Potential to increase self-efficacy to manage CRF
Missing data were handled using multiple imputation where appropriate. Ninety-seven (61.0 %) complete cases were observed and 130 (81.8 %) people had ≤6 missing values. Imputation models were constructed for all outcomes at each time point. As a typical example, the imputation model for fatigue self-efficacy at T1 included fatigue self-efficacy at baseline and T2, each of the other outcomes at T1, centre, group, age, gender and time since last treatment. Examination of partial correlations between all outcomes suggested the inclusion of baseline values of fatigue self-efficacy and BFI in each imputation model. Time since last treatment also required multiple imputation (missing n = 15 [9.4 %]); the imputation model included all baseline values of outcomes, centre, group, age and gender.
Multiple imputation was performed using Stata 12.1. Predictive mean matching was used to ensure feasible values of the outcomes, with imputations drawn from the nearest three neighbours. Inspection of histograms suggested observed and imputed values had similar distributions.
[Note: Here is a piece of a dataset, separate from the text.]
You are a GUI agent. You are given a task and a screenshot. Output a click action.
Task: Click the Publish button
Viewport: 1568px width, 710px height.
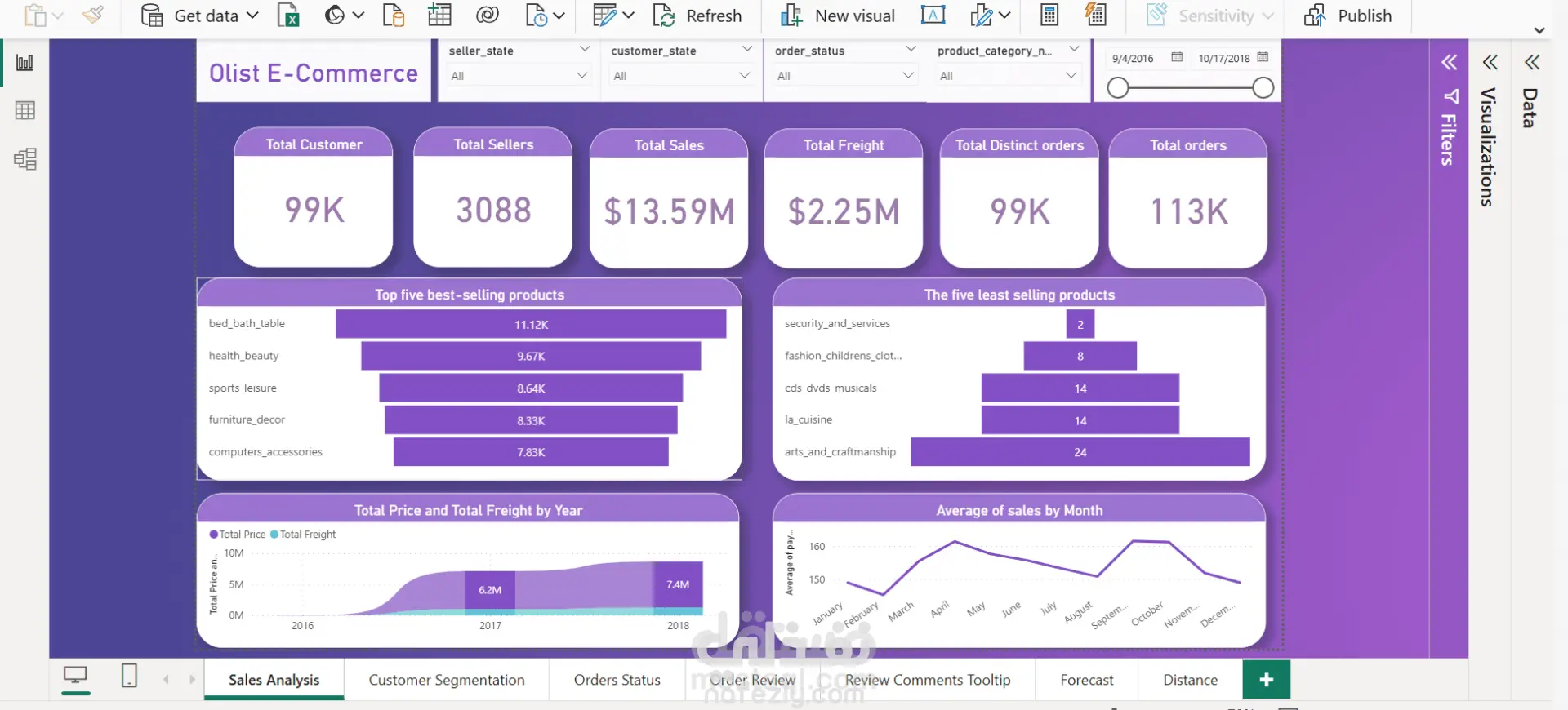coord(1348,16)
The intended analysis (between-group, repeated-measures model with random intercept for centre and random coefficients for time) could not be implemented due to failure of the model to converge; we believe the highly variable nature of how fatigue evolves over time in an individual is the reason for this. Instead, simpler mixed-effects models were used to assess the effect of the intervention on outcomes at T1 and T2 separately (controlling for baseline scores and with a random intercept for centre).
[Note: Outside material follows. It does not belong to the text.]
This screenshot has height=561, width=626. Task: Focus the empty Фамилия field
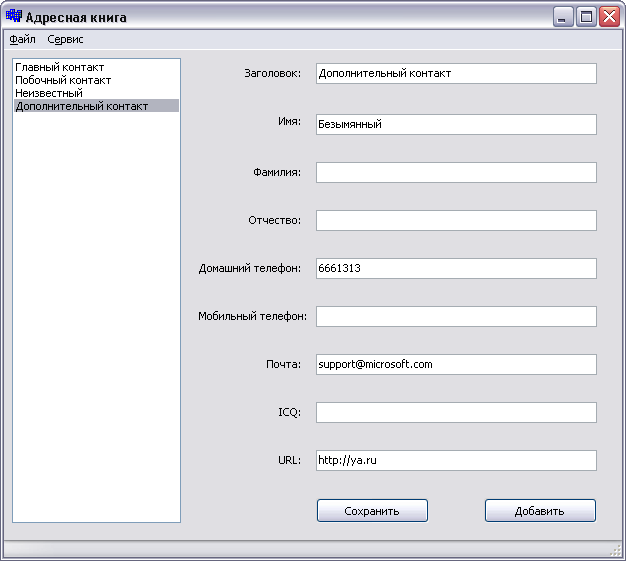click(455, 173)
Table 2 shows mean scores for all outcome measures over the three time points. There is evidence of improved fatigue self-efficacy at T1 (0.514, 95 % CI [−0.084, 1.112], P = 0.09), in the RESTORE group though the impact is lost by T2. There is no evidence of difference between groups for any other outcomes.
The pattern of fatigue self-efficacy for adherent and non-adherent individuals was similar to the patterns observed for the RESTORE and comparator groups: T0 5.466 (1.944) vs 5.028 (1.827) and T1 6.520 (1.789) vs 5.250 (1.250).
Based on data observed, a sample of at least 317 per group would be required to detect a standardised effect size of 0.5 (significance level 5 % and power of 90 %).
Health resource use
There was a high proportion of missing health economic data, making an economic evaluation challenging and formal statistical comparisons impossible. Examination of available descriptive data suggests comparable use of resources between groups: mean number of visits to a GP practice at T2 2.29 (1.27) in the RESTORE and 1.90 (1.04) in the comparator groups, and 1.41 (0.80) and 1.29 (1.27) visits to the oncologist respectively.